Why go to obscure opera? That's the question I found myself pondering last weekend during Sarasota Opera's opening performance of I Lombardi alla prima crociata ("The Lombards at the First Crusade''), a rarely performed early opera by Verdi. It's the latest installment in the company's remarkable venture to stage every opera by the great Italian composer.
Since Verdi wrote 28 operas, plus several substantial revisions, that is a lot of opera. Probably about 15 of his works are in the standard repertory — Rigoletto, La Traviata, Otello, Falstaff and all the rest that an operagoer will frequently see — but that still leaves plenty that will be utterly unfamiliar. I've heard quite a few of these over the years in Sarasota — Oberto or Alzira, anyone? — and even when they prove to be deservedly obscure, they are highlights of my opera season.
I Lombardi, Verdi's fourth opera, is not totally unknown — there is a sumptuous Metropolitan Opera recording with Luciano Pavarotti in a principal tenor role — but I was still baffled by the convoluted plot, desperately poring over program notes between the acts to try to get my bearings. The word "ramshackle'' was invented for the structure of this opera, which unfolds in herky-jerky fashion over four acts and 11 scenes, lasting more than three hours, including two intermissions.
Set in the 11th century, it involves a pair of Italian brothers, Arvino and Pagano, who are estranged, with Pagano somehow ending up as a hermit in the Holy Land. They are reunited, rather uneasily and improbably, when Arvino leads a band of Lombards on a Crusade to liberate Jerusalem from Muslims. There is a subplot in which Arvino's daughter, Giselda, tagging along on the Crusade, is taken hostage by the Muslims. She has, of course, fallen in love with the son of a sultan, Oronte.
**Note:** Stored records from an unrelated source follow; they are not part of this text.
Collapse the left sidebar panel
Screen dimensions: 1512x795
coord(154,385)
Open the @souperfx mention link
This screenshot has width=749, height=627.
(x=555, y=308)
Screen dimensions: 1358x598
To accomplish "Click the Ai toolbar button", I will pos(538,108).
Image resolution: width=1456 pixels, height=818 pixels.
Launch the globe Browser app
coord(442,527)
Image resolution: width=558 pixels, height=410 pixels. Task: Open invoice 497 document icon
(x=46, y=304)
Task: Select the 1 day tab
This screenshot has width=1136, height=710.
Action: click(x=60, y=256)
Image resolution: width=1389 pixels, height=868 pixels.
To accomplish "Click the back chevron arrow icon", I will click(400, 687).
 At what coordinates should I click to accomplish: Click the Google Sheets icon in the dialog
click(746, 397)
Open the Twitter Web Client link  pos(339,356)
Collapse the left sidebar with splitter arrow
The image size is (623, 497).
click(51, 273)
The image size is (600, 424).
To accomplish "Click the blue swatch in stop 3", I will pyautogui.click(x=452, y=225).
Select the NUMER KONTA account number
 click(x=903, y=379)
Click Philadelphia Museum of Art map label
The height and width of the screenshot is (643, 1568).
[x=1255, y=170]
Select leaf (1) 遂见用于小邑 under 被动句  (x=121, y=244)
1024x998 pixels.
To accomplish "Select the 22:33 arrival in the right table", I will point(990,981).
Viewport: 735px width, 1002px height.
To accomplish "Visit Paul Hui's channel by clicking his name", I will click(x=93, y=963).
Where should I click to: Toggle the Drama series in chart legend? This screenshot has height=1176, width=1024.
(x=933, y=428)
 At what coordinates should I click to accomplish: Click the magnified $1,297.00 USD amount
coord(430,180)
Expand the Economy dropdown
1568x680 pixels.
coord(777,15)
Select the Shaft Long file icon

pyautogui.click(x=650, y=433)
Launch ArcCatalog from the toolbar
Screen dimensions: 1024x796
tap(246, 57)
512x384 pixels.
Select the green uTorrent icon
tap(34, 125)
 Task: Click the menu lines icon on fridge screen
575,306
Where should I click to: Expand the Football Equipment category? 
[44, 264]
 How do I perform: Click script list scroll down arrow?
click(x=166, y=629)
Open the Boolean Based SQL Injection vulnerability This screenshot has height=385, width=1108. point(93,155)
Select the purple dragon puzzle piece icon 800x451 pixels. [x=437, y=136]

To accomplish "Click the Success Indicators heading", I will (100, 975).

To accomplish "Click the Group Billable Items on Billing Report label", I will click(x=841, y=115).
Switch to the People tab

I can't say that the story ever gained much dramatic traction as a whole, and my impressions of I Lombardi are mainly episodic, focusing on individual moments. One of the things I like about the Sarasota productions of obscure Verdi is that the singers are almost certainly playing the characters for the first time, and that often brings out a freshness you sometimes don't find in routine roles.
Bass-baritone Kevin Short is no stranger to Verdi rarities — he played the title role in Sarasota's Oberto in 2001 — but he really outdid himself as Pagano, whose dark-tinged vengeance aria in the first act, Sciagurata! Hai tu creduto ("Wretched woman! Did you believe''), was superbly shaped in his precise phrasing.
Giselda is a fine soprano role, and Abla Lynn Hamza gave a strong performance in a wide range of styles, from the prayerful Salve Maria to her fiery denunciation of the crusaders' violence, No, Dio nol vuole ("No, God does not wish it''). Her coloratura outburst Qual prodigio! ("A miracle!'') during an Act 4 dream sequence brought down the house.
Rafael Dávila sang Oronte, a stock tenor role, and he had several ardent scenes with Hamza's Giselda. Actually, the more interesting, if less flashy, tenor singing is that of Arvino, stoutly performed by Matthew Edwardsen.
The chorus is huge in I Lombardi, with 24 members. One of the opera's most famous numbers is O Signore dal tetto natio ("O Lord, thou didst call us''), a unison chorus in Act 4 where the crusaders, homesick and discouraged by a hopeless war, sing of Lombardy. In an interview, Victor DeRenzi, artistic director of Sarasota Opera, made an astute point that comes from his being steeped in Verdi from decades of conducting with the company. He said the work's chorus is typical of Verdi's principal concern in his early operas — Nabucco also has the chorus of the Hebrew slaves, Va pensiero, which became a kind of Italian national anthem — with a powerful sense of community, while the later operas are more focused on intimate relationships.
In just about every obscure Verdi opera I've heard there is something that is totally unexpected in the score, and in I Lombardi, it is the mini violin concerto that opens and plays throughout the third scene of Act 3. Performed by concertmaster Liang-Ping How, the solo violin came as a brilliant aspect of Oronte's death scene.
The pace of the Sarasota production, directed by Martha Collins, was sluggish, perhaps unavoidably so. It was hampered by the many scene changes, which necessitated an awful lot of lugging of boulders, furniture and other set pieces on and off the stage. Howard Tsvi Kaplan's richly made costumes were dominated by earth-toned hues, except for the crusaders' white uniforms with red crosses, and Ken Yunker's lighting was full of excellent subtle touches.
In the end, what makes seeing an opera like I Lombardi important to me is how it contributes to an understanding of Verdi's entire body of work. I doubt that an opera newcomer would get much out of it, but if you want to understand the dramatic and musical roots of the later masterpieces, then it is an invaluable experience.